Paytm, the digital payments and financial services company owned by One 97 Communications, is making significant strides in its travel segment. The company recently announced partnerships with renowned travel aggregators such as Skyscanner, GoogleFlights, and Wego. Additionally, Paytm plans to collaborate with international aggregators, including Cambodia Angkor Air, SalamAir, and FlyDubai. The disclosure, filed under regulation 30 of SEBI, highlights Paytm’s commitment to expanding its travel offerings.
Notably, Paytm has witnessed a 19% increase in the number of passengers and a 15% year-on-year growth in international ticket bookings. The recent NDC (New Distribution Capability) integration with Amadeus further strengthens its position. This integration features airlines like Singapore Airlines, Qatar Airways, and Eva Airways.
Despite regulatory challenges earlier this year, including restrictions imposed by the Reserve Bank of India (RBI) on Paytm Payments Bank Ltd, the company remains resilient. The RBI’s order prohibited further deposits, credit transactions, and top-ups for road toll payments after February 29 due to money laundering concerns. However, Paytm continues to innovate and diversify its offerings.
In addition to its travel endeavors, Paytm is in discussions with Zomato regarding the sale of its movies and ticketing business.

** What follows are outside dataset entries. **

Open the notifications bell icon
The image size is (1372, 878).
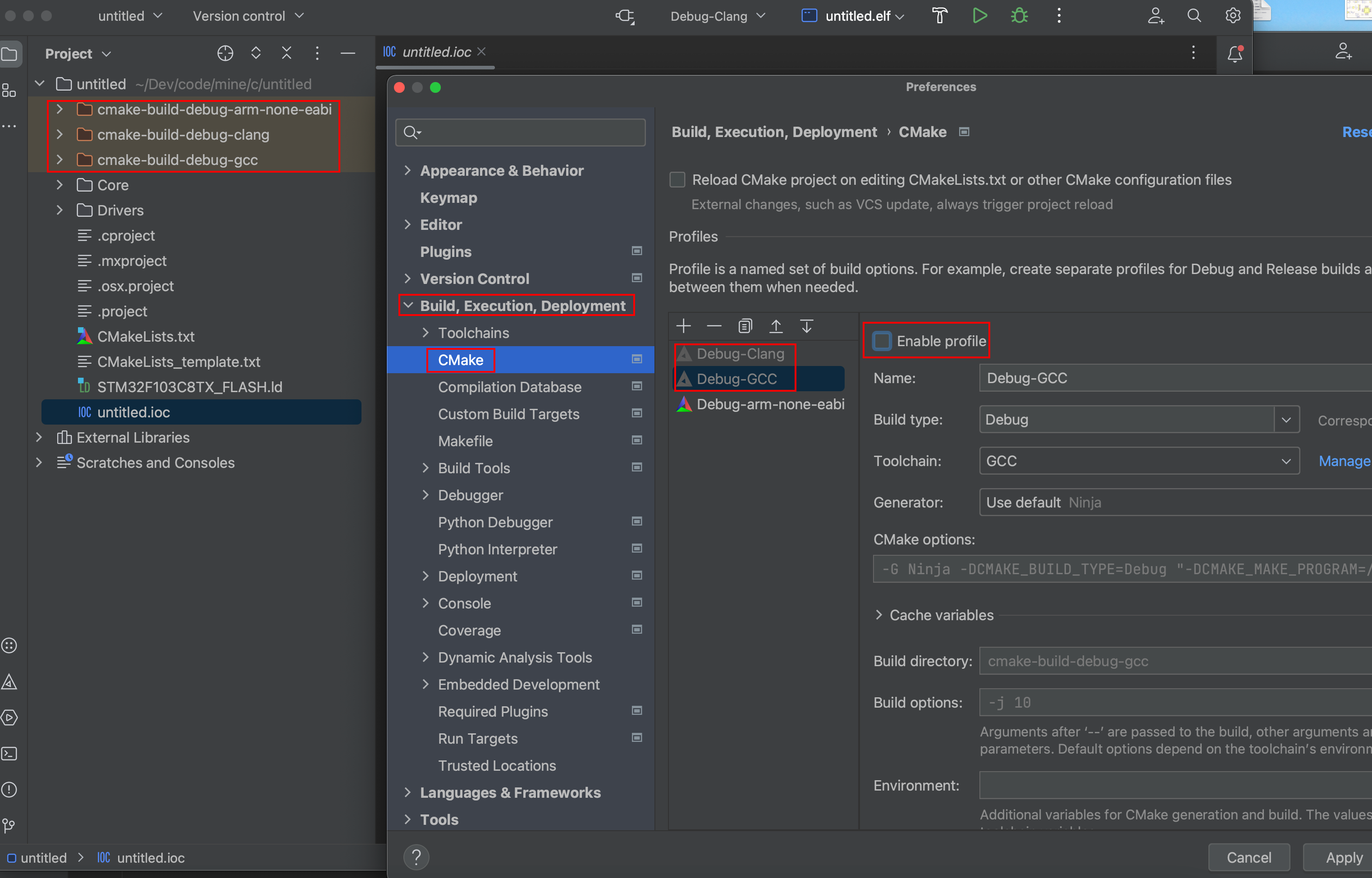point(1235,54)
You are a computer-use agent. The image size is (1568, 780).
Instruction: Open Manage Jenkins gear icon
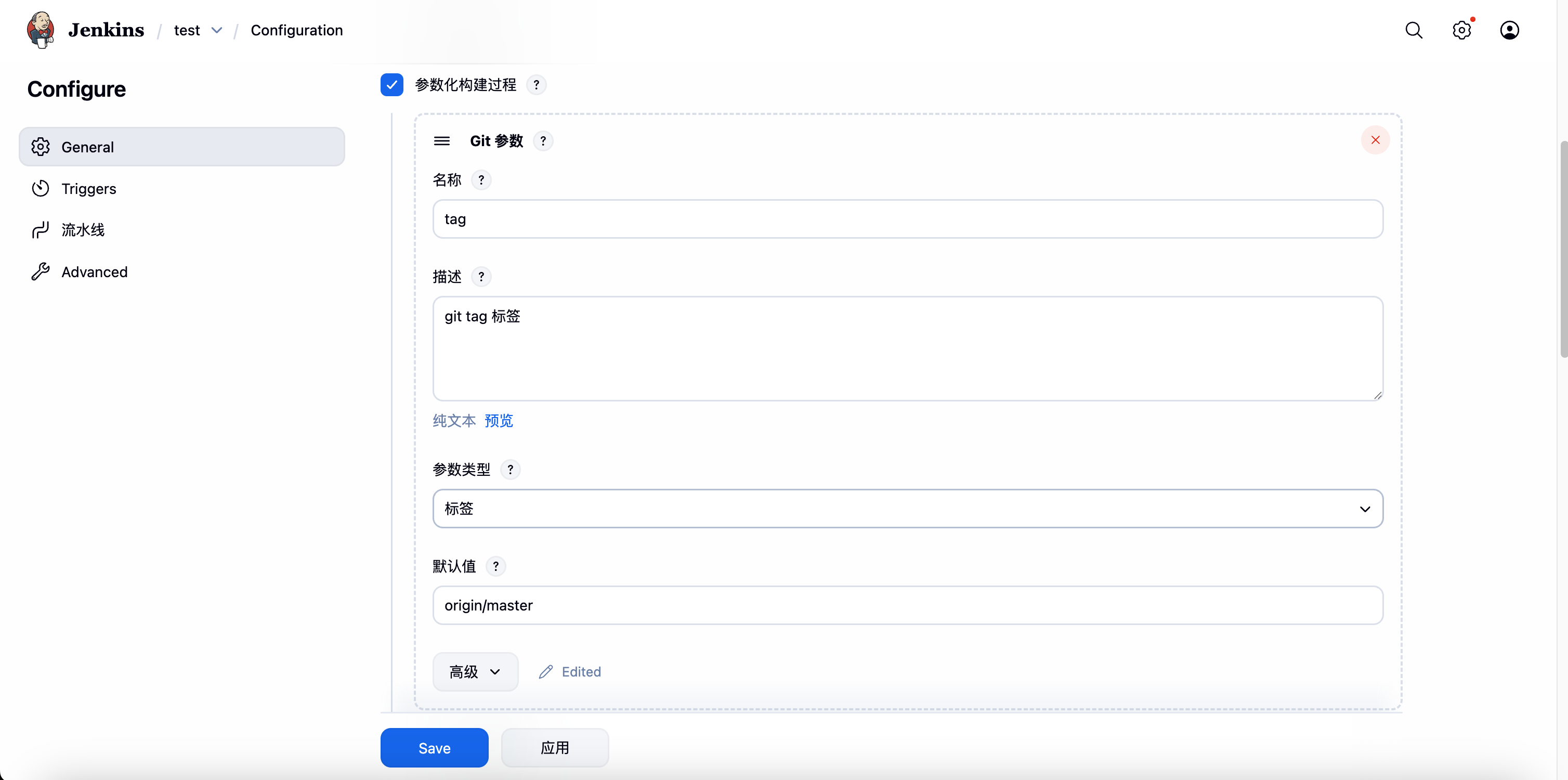click(1461, 30)
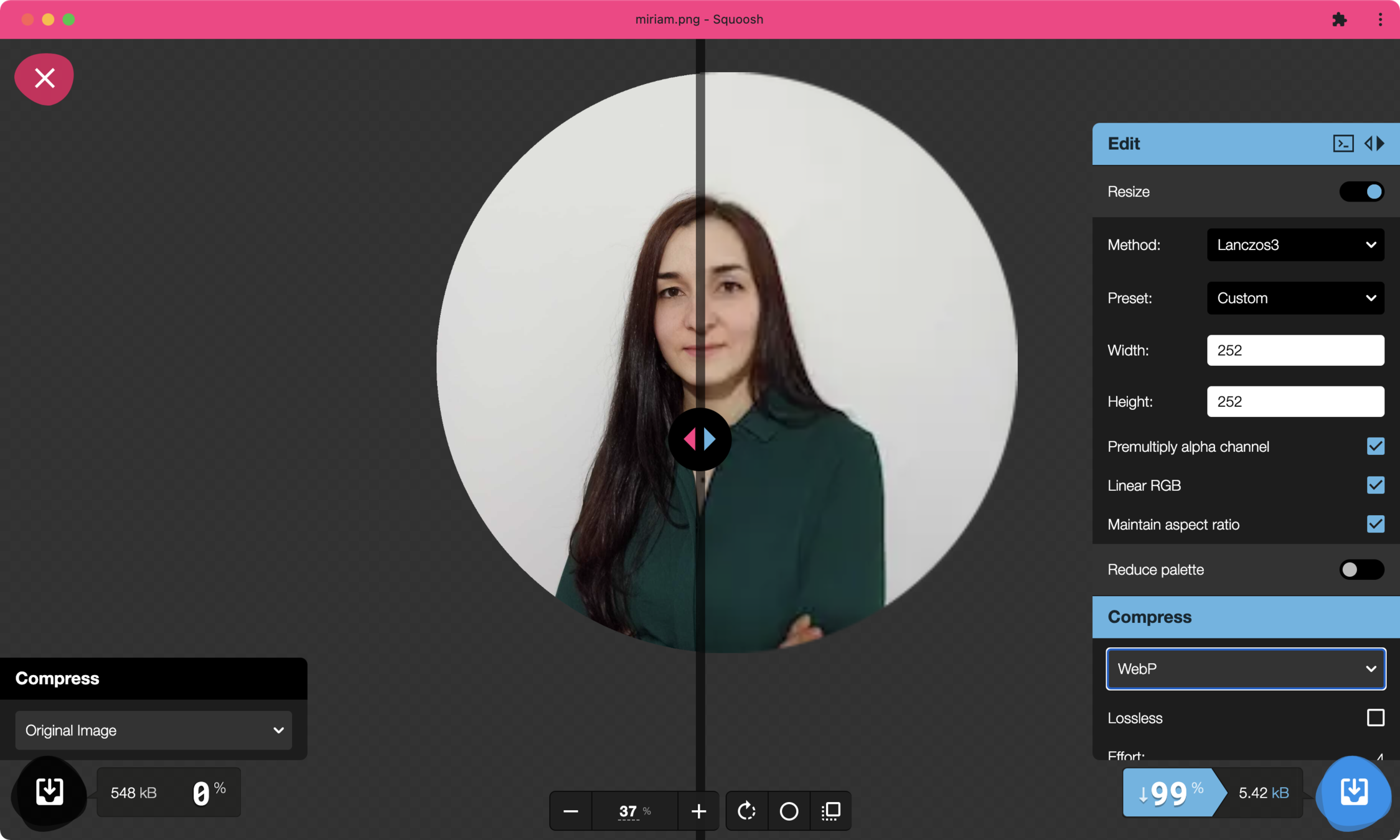This screenshot has height=840, width=1400.
Task: Uncheck Maintain aspect ratio
Action: [x=1375, y=524]
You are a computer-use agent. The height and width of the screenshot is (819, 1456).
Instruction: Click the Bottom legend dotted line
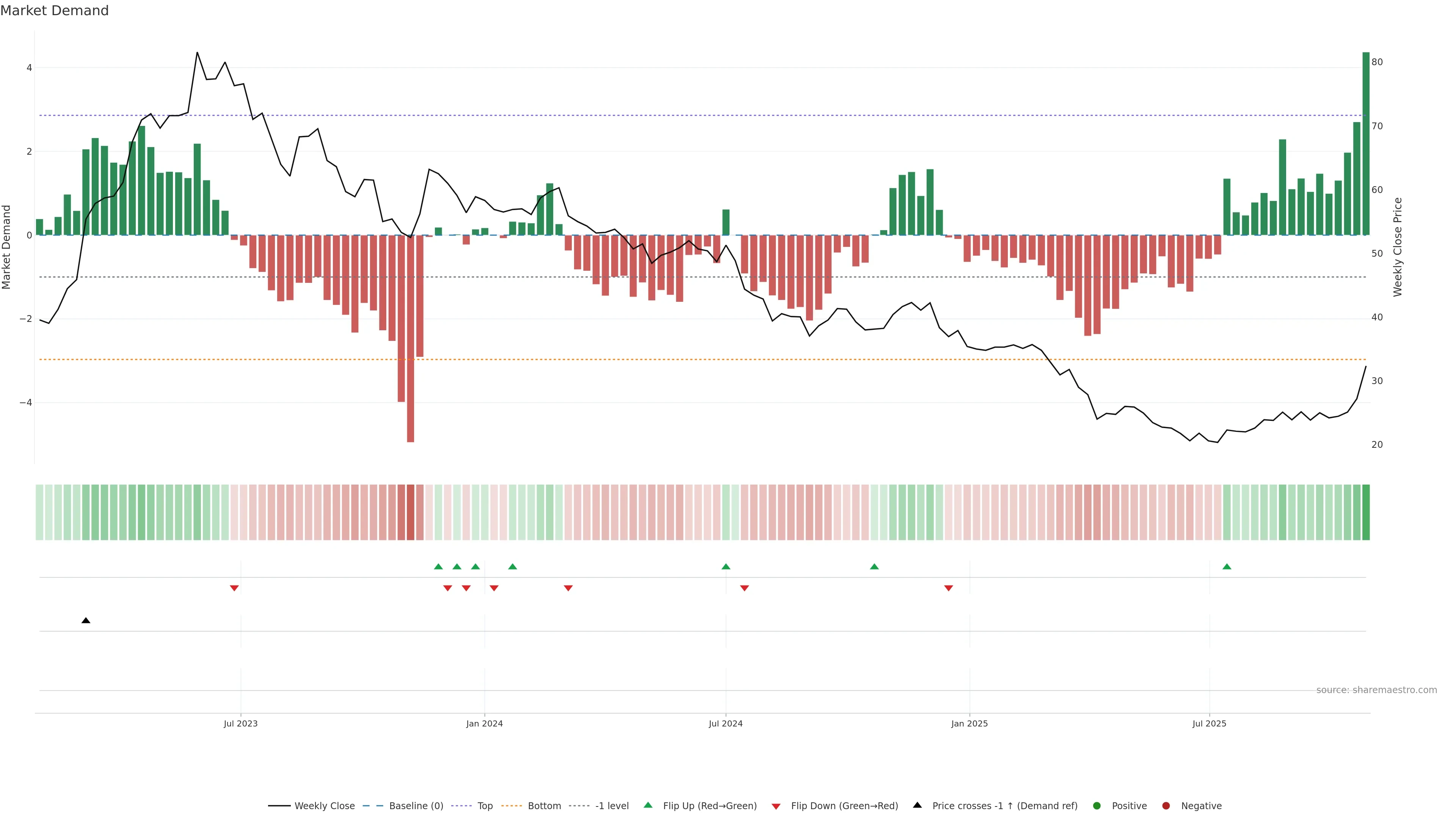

A Paytm spokesperson emphasized the company’s commitment to customer experience. “Our partnerships with global travel aggregators and leading airlines, combined with AI integration, underscore our dedication to providing seamless, convenient, and competitive travel solutions. As we grow, our goal remains to deliver exceptional value and an unparalleled travel experience to our customers.”